35 And Jesus answered and said, as he taught in the temple, How say the scribes that the Christ is the son of David? 36 David himself said in the Holy Spirit,
The Lord said unto my Lord,
Sit thou on my right hand,
Till I make thine enemies the footstool of thy feet.
37 David himself calleth him Lord; and whence is he his son? And the common people heard him gladly.
38 And in his teaching he said, Beware of the scribes, who desire to walk in long robes, and to have salutations in the marketplaces, 39 and chief seats in the synagogues, and chief places at feasts: 40 they that devour widows’ houses, and for a pretence make long prayers; these shall receive greater condemnation.

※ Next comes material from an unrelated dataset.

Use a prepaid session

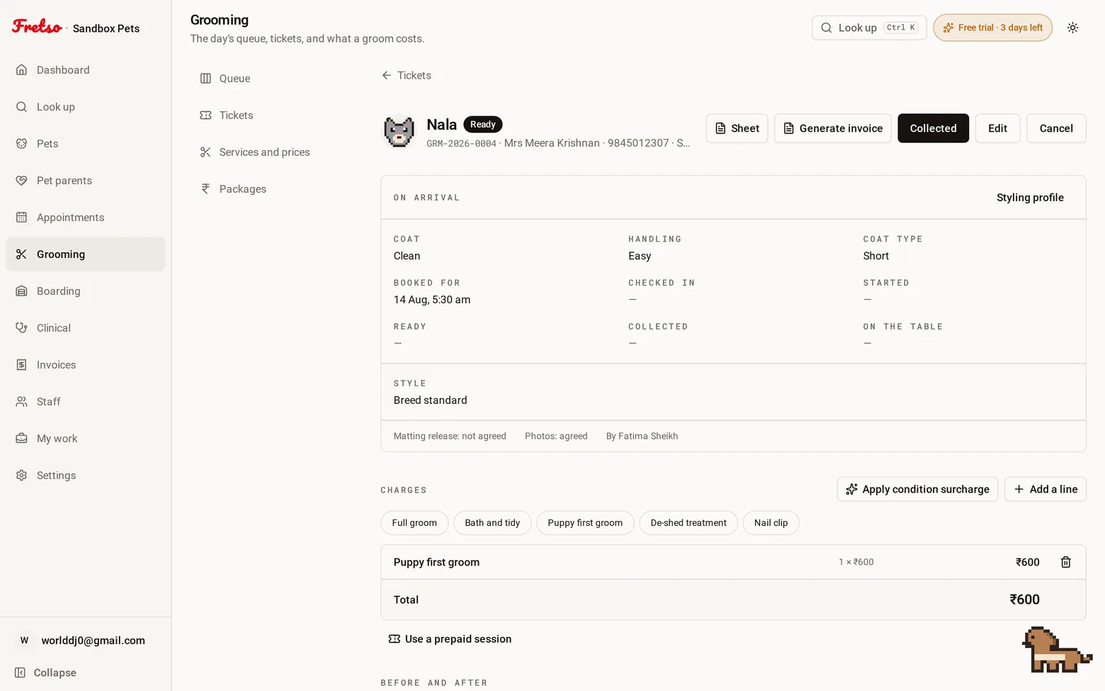[450, 639]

41 And he sat down over against the treasury, and beheld how the multitude cast money into the treasury: and many that were rich cast in much. 42 And there came a poor widow, and she cast in two mites, which make a farthing. 43 And he called unto him his disciples, and said unto them, Verily I say unto you, This poor widow cast in more than all they that are casting into the treasury: 44 for they all did cast in of their superfluity; but she of her want did cast in all that she had, even all her living.